- [The request]: Arrange the lines of the entries as a numbered list, starting at the first line and ending at the line that contains "tap(638, 1112)". Skip any blank lines, and leave the pictures out of your answer.

- [Items listed in a dataset]:
● ● ● ● ●
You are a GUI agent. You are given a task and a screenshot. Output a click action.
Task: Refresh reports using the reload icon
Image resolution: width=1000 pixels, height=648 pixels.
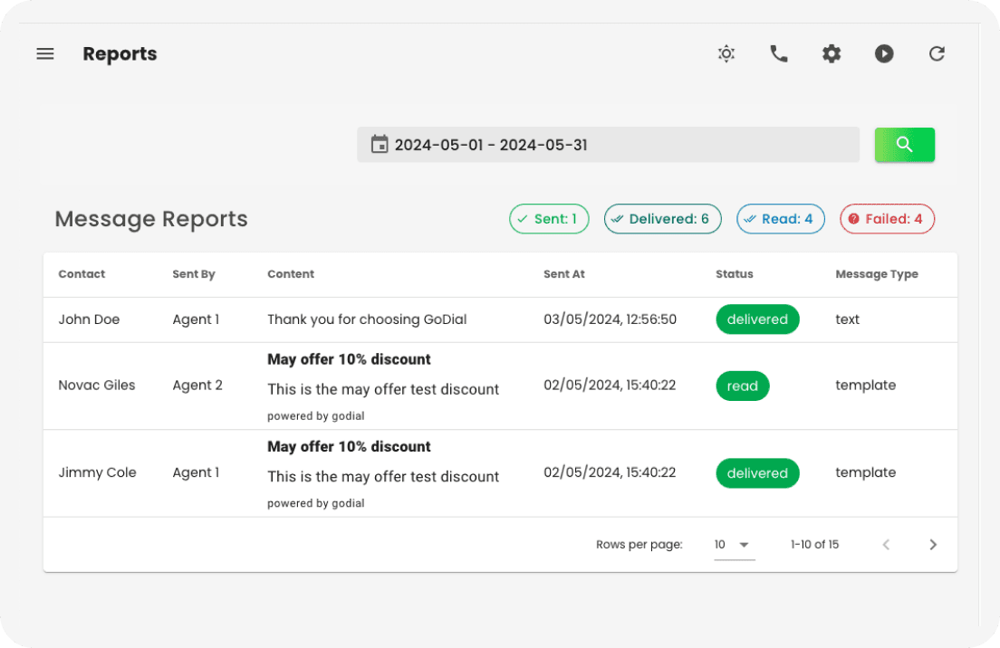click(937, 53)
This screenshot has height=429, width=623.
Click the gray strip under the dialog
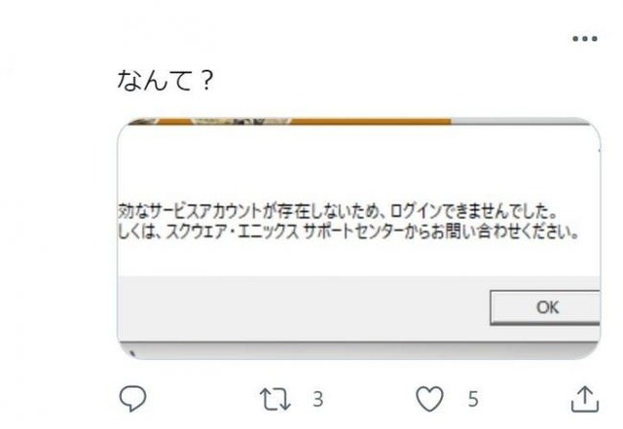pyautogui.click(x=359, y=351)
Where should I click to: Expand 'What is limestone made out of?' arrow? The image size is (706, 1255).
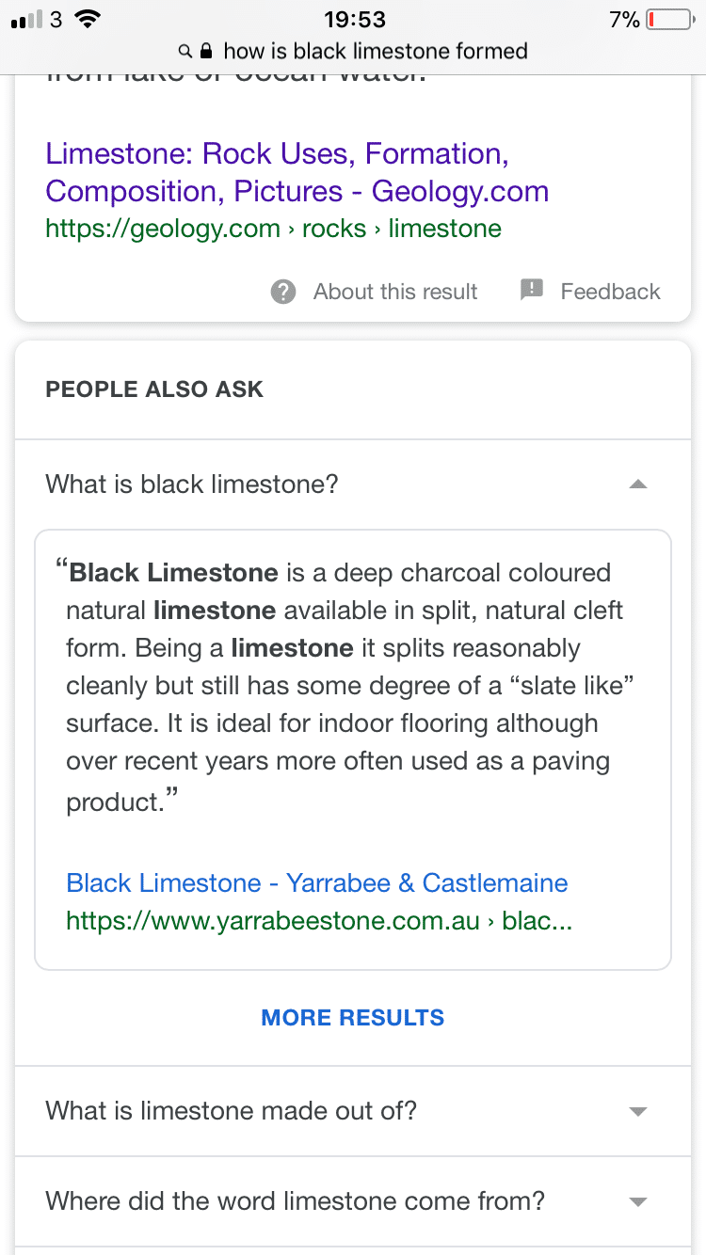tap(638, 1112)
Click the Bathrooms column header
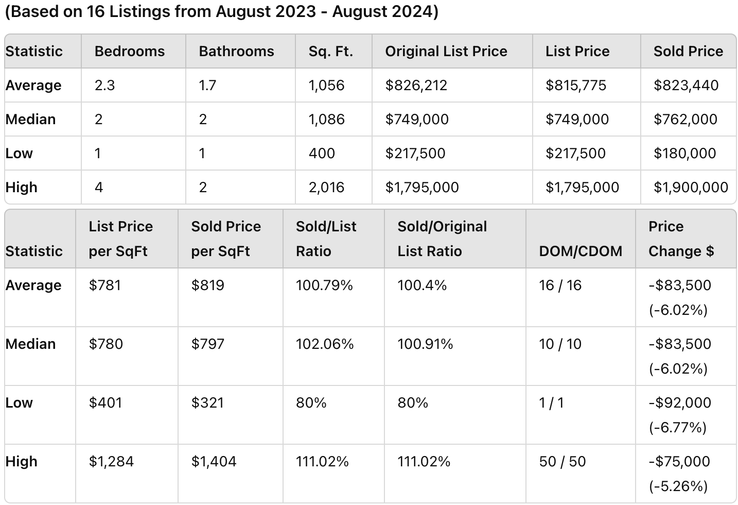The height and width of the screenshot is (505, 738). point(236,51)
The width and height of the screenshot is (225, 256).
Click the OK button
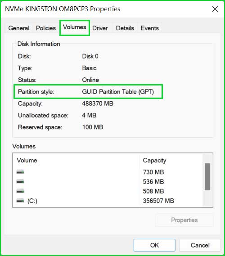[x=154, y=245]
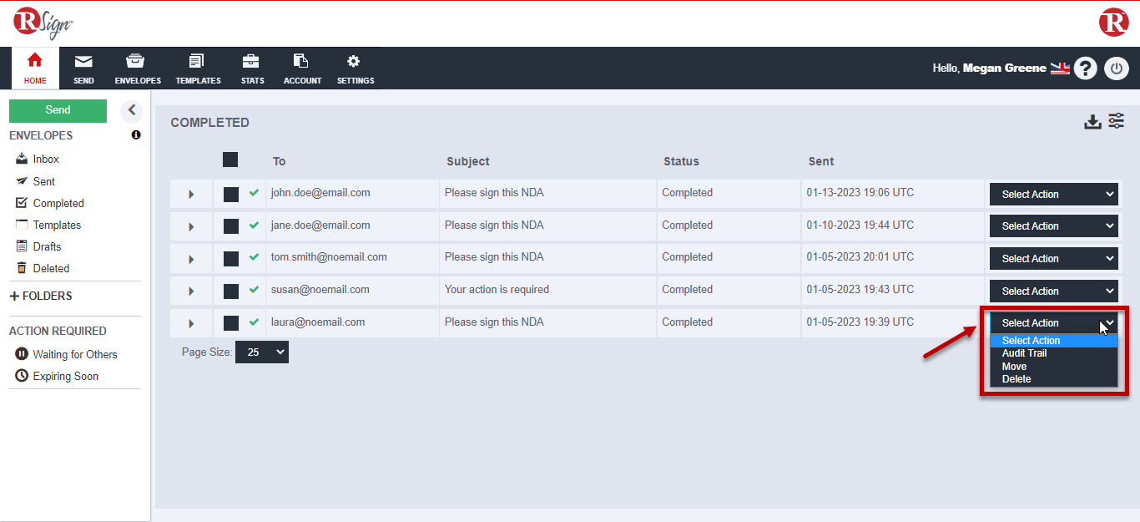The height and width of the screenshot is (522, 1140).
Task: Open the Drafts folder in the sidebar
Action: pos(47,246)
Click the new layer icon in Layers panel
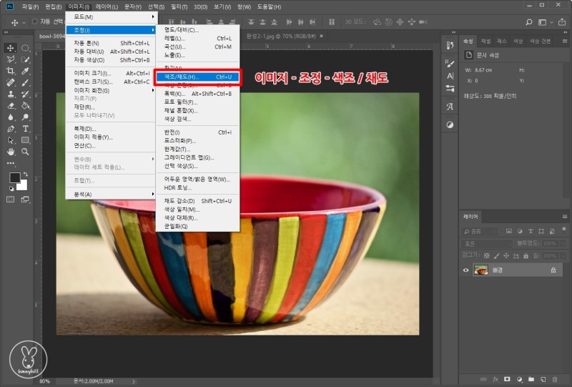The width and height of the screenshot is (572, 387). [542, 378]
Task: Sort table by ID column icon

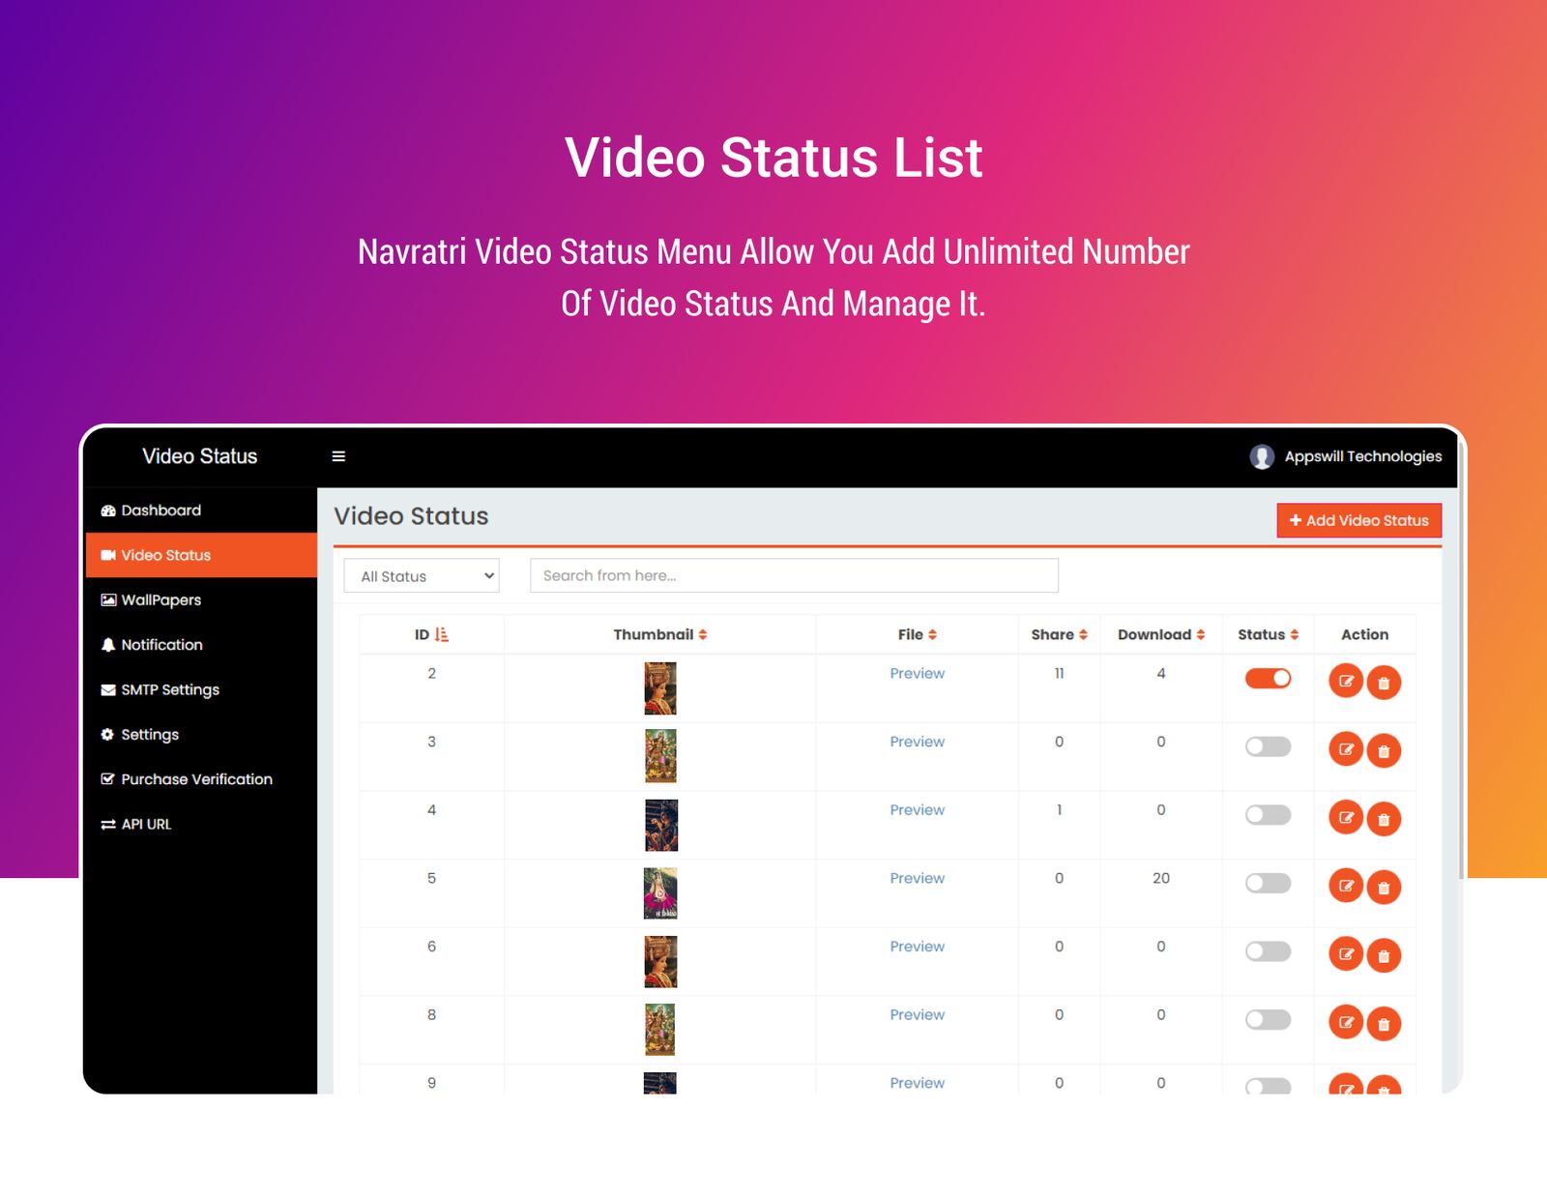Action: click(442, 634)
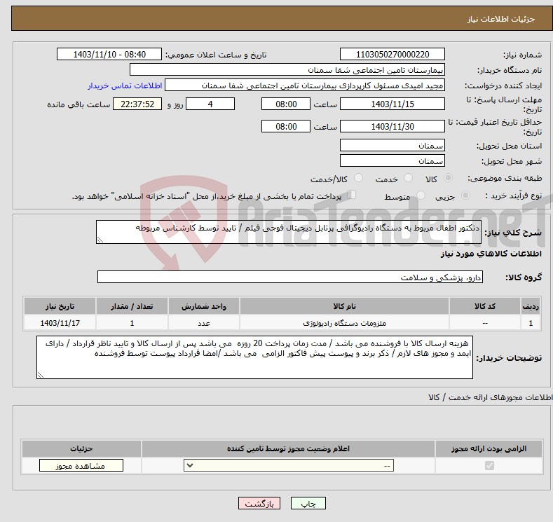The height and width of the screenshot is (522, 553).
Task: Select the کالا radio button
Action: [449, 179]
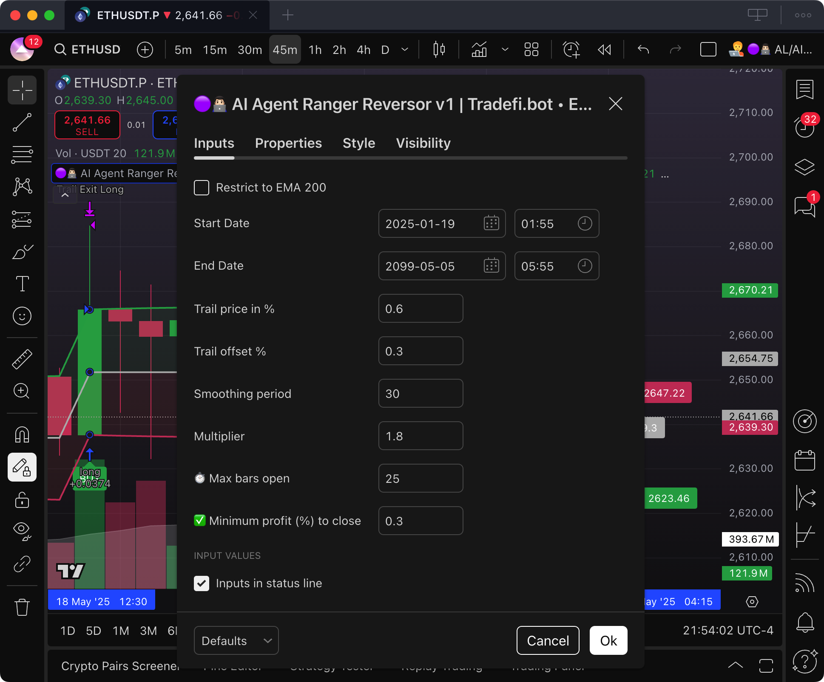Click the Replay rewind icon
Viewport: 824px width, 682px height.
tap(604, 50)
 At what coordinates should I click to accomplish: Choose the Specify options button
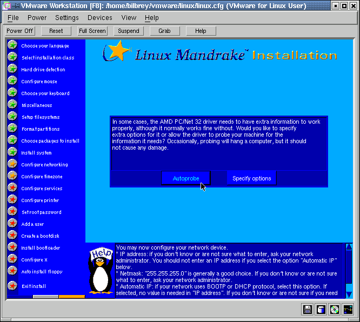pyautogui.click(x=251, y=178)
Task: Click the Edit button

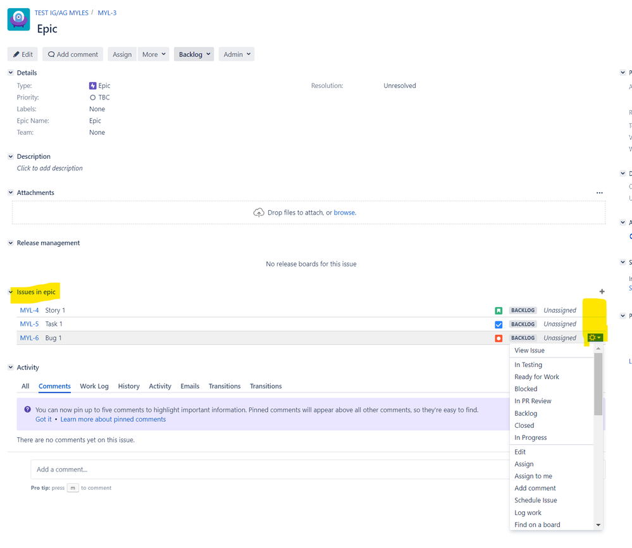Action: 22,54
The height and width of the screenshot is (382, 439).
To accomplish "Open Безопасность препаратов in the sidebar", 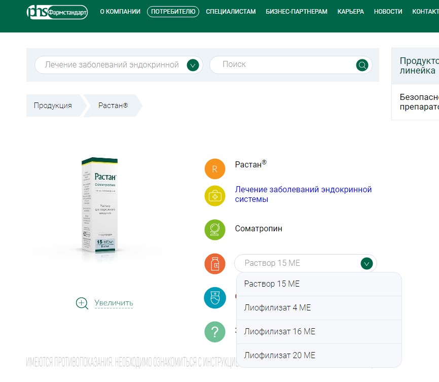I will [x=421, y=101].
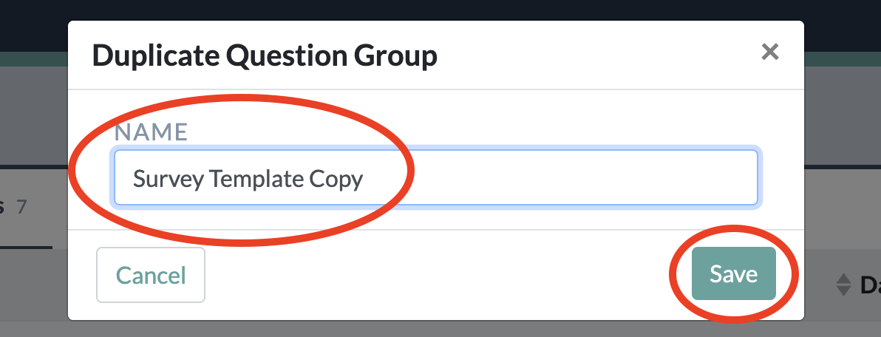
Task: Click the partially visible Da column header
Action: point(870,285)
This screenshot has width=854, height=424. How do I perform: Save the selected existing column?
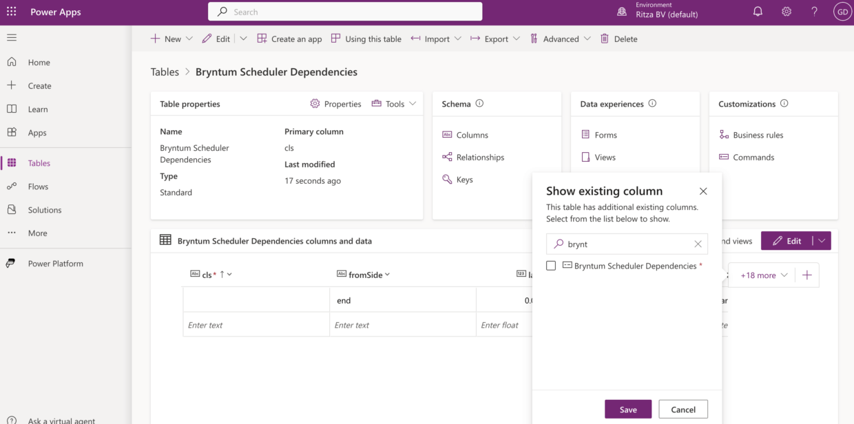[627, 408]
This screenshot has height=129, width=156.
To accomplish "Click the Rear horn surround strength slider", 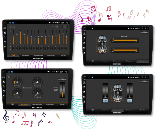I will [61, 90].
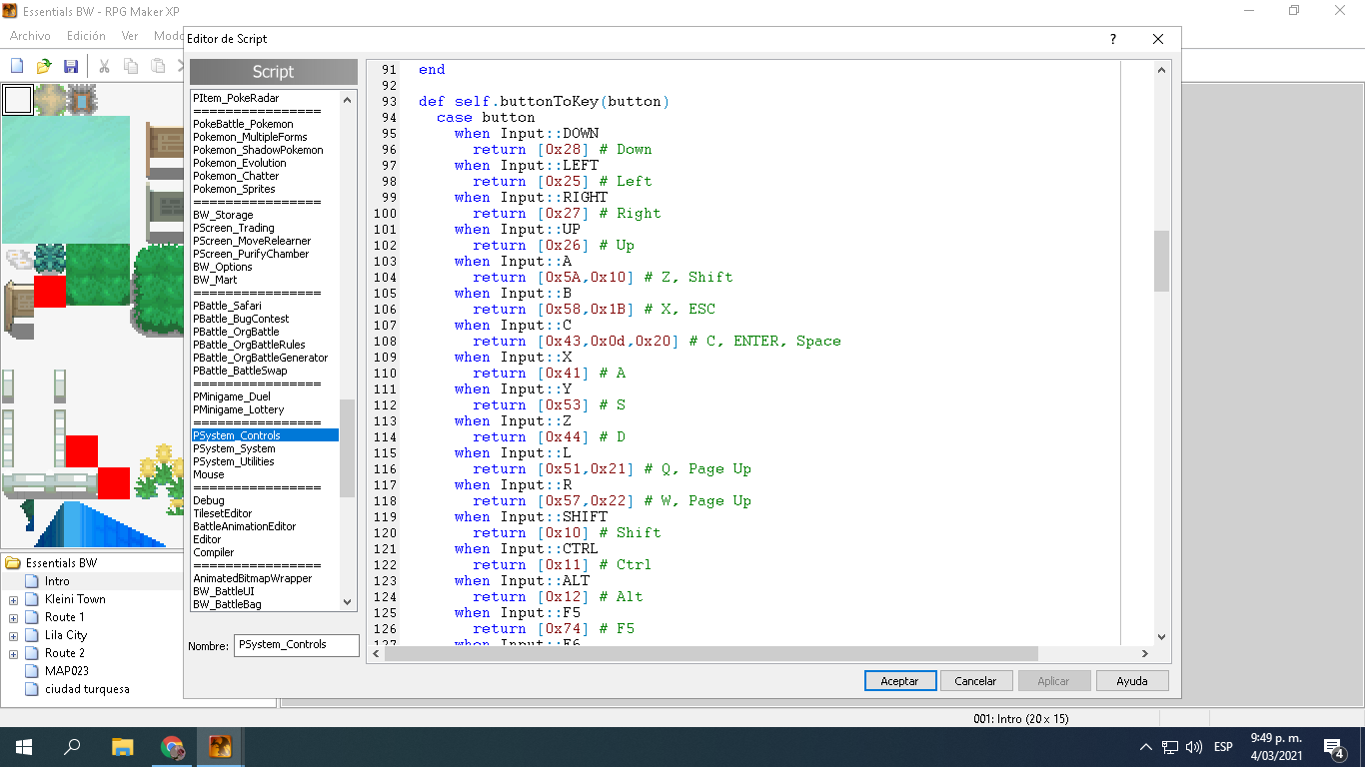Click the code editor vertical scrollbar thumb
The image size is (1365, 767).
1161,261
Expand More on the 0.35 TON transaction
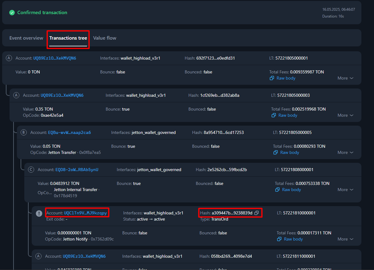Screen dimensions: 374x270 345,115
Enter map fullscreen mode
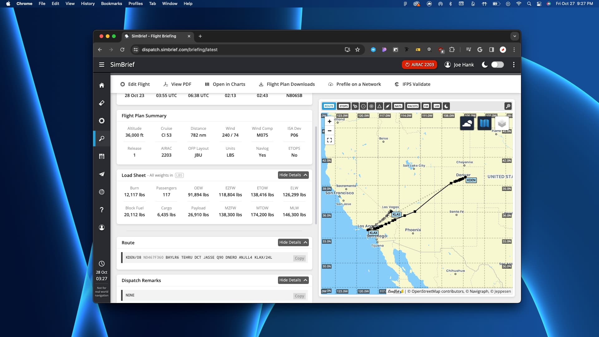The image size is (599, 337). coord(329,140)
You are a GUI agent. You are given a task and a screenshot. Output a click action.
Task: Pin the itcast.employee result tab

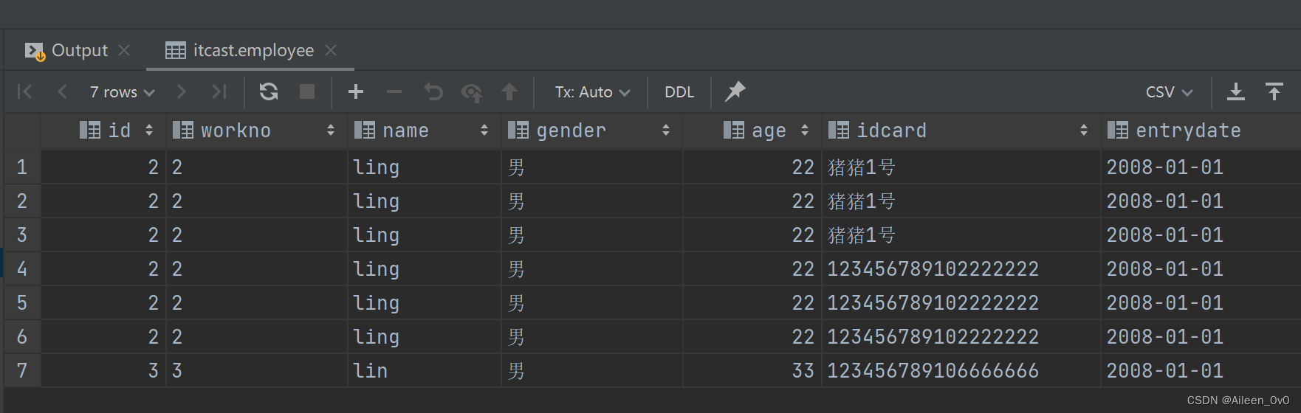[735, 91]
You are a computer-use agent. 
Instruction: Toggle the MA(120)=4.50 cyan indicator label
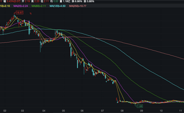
● ● ● ● ●
- [Correct response]:
1. You are a GUI agent. You are given a task and a screenshot. Output a click action.
2. Task: Refresh reports using the reload icon
3. Image resolution: width=1000 pixels, height=648 pixels.
4. click(937, 53)
5. This screenshot has height=429, width=623.
6. Click the gray strip under the dialog
7. pyautogui.click(x=359, y=351)
8. Where should I click to: Expand 'What is limestone made out of?' arrow? The image size is (706, 1255).
9. tap(638, 1112)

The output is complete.